Gather all lines in the data that hold the string "options".

───

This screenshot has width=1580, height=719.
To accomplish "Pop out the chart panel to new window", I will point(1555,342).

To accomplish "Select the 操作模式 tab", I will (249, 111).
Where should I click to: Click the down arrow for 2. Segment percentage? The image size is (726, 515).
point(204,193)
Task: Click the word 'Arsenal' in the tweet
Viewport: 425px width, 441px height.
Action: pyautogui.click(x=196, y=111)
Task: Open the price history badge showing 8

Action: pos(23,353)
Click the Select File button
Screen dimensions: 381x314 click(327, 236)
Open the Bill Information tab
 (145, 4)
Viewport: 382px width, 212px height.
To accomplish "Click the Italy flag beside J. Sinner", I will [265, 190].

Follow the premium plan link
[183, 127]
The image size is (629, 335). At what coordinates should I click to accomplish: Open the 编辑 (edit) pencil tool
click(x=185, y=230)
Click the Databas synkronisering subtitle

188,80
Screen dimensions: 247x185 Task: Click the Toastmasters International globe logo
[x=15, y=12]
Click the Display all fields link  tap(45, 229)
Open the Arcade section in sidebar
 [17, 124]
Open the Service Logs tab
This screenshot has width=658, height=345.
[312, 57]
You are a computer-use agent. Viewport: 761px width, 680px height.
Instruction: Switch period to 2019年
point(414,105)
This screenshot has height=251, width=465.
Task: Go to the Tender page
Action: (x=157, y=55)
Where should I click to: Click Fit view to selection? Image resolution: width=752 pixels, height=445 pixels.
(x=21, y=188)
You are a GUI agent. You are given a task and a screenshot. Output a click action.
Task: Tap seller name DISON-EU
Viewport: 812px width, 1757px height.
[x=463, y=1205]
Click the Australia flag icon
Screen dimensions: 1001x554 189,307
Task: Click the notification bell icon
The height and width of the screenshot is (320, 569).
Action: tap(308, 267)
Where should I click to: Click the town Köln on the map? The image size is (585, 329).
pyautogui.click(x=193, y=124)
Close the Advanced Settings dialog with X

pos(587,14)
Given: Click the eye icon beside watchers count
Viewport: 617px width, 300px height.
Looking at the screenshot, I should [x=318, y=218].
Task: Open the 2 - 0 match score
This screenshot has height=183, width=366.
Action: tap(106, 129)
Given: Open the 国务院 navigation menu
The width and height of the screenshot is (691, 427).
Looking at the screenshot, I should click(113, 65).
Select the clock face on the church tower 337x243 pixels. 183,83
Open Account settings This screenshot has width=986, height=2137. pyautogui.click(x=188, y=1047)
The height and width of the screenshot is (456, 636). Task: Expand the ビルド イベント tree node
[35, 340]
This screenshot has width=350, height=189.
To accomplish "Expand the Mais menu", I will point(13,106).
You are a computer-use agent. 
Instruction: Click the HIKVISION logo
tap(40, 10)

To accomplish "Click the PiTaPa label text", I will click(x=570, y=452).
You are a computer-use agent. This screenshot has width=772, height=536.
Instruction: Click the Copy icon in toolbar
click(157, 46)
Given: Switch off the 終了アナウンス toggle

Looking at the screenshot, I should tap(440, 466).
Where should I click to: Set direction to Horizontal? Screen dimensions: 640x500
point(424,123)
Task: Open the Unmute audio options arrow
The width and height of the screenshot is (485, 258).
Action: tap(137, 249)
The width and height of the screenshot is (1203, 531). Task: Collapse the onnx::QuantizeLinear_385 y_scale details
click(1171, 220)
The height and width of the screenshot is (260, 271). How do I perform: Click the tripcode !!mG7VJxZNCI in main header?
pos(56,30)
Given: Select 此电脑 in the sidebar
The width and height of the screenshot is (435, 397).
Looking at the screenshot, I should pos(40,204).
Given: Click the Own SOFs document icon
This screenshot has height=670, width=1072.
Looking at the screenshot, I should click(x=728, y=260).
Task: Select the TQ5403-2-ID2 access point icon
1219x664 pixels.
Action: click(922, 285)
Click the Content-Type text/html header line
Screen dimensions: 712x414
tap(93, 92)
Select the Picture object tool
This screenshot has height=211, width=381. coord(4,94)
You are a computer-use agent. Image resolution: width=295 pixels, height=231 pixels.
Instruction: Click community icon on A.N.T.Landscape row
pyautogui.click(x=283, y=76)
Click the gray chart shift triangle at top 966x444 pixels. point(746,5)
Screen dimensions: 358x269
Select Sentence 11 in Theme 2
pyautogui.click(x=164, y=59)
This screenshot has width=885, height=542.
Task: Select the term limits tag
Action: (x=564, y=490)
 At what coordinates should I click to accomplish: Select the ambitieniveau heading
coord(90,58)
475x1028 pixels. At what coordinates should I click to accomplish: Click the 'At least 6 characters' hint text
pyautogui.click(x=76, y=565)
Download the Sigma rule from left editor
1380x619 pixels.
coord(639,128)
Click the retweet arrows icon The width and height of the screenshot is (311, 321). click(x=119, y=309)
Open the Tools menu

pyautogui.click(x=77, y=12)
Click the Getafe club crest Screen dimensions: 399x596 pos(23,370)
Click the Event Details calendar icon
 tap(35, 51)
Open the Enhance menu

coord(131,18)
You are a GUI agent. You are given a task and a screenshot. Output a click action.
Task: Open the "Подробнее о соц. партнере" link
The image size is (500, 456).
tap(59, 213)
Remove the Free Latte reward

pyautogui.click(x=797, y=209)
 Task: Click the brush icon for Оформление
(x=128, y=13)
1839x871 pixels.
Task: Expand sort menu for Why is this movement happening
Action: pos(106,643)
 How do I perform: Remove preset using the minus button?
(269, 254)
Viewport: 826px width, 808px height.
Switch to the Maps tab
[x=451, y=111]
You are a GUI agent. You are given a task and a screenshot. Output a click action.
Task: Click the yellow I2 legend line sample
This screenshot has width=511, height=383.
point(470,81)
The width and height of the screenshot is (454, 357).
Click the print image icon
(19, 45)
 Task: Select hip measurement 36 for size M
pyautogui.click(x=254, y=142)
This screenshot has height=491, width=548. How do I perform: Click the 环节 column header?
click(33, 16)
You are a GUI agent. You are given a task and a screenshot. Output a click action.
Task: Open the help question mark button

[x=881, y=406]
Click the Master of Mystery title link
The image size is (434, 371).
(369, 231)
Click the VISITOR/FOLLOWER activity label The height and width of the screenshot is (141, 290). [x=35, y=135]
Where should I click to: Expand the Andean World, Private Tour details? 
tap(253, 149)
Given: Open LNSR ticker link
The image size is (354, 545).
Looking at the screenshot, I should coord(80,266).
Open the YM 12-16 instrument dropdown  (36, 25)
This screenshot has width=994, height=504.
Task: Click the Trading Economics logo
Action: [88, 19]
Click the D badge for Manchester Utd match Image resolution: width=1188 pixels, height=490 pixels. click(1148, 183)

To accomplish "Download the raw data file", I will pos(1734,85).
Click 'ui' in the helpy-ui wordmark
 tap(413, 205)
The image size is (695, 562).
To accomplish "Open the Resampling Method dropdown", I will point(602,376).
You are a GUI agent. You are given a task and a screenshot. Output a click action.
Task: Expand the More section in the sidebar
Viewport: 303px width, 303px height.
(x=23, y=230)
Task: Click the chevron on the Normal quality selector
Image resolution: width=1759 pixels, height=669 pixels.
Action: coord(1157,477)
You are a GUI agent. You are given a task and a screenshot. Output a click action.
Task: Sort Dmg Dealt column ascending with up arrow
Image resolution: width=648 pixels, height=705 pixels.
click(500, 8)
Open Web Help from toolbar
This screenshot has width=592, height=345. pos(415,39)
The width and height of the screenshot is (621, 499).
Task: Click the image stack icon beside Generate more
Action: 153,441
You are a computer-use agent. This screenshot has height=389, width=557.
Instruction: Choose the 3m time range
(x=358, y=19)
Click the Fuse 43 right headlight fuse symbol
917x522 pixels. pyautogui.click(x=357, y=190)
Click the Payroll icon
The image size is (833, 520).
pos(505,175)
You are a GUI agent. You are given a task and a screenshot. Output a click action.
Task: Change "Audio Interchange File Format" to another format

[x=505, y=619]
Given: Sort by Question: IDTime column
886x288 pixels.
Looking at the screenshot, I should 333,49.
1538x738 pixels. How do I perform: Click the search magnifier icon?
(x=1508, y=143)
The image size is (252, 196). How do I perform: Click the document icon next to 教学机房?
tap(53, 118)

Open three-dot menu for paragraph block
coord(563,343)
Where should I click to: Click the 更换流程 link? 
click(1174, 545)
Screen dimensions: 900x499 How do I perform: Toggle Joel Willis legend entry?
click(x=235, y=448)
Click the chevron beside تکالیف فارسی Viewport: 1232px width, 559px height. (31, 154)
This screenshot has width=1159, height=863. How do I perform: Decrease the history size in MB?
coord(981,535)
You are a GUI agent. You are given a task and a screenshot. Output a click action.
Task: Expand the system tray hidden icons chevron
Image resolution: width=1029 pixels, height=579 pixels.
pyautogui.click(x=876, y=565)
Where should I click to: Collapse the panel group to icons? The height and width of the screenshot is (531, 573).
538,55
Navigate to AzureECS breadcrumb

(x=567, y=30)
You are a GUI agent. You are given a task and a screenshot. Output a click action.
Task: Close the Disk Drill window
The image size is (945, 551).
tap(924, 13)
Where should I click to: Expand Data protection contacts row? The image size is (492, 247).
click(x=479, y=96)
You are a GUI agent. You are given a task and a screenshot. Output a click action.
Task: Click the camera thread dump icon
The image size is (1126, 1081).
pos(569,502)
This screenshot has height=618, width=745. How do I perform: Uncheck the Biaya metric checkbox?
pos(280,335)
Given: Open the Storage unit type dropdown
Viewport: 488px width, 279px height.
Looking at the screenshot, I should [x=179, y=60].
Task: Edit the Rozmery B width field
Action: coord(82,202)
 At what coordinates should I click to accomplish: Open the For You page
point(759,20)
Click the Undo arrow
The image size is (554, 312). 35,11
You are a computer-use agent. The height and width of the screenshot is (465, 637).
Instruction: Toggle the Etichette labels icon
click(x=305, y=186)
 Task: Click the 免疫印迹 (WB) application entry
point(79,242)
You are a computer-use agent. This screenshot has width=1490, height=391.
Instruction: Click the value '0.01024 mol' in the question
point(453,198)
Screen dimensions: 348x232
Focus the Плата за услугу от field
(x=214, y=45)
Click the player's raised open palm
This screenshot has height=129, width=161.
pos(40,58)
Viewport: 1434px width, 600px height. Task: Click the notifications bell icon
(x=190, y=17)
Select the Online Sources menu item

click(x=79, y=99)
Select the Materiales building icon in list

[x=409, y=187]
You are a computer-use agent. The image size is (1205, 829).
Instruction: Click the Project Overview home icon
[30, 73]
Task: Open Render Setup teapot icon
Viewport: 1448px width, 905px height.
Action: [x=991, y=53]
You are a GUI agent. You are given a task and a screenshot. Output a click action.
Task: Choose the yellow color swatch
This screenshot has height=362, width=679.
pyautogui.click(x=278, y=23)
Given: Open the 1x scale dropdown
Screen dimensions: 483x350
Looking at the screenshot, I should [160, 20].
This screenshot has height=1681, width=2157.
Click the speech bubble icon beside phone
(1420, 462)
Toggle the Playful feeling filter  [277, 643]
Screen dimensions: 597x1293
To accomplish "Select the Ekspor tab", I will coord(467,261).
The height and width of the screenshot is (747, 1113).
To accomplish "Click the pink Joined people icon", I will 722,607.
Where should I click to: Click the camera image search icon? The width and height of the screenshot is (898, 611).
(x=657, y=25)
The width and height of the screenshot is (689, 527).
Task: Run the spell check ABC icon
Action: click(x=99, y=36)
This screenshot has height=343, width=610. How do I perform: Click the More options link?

───

[ANSWER SPACE]:
Task: Open the Unmute audio options arrow
This screenshot has height=343, width=610. How do I perform: Click the More options link?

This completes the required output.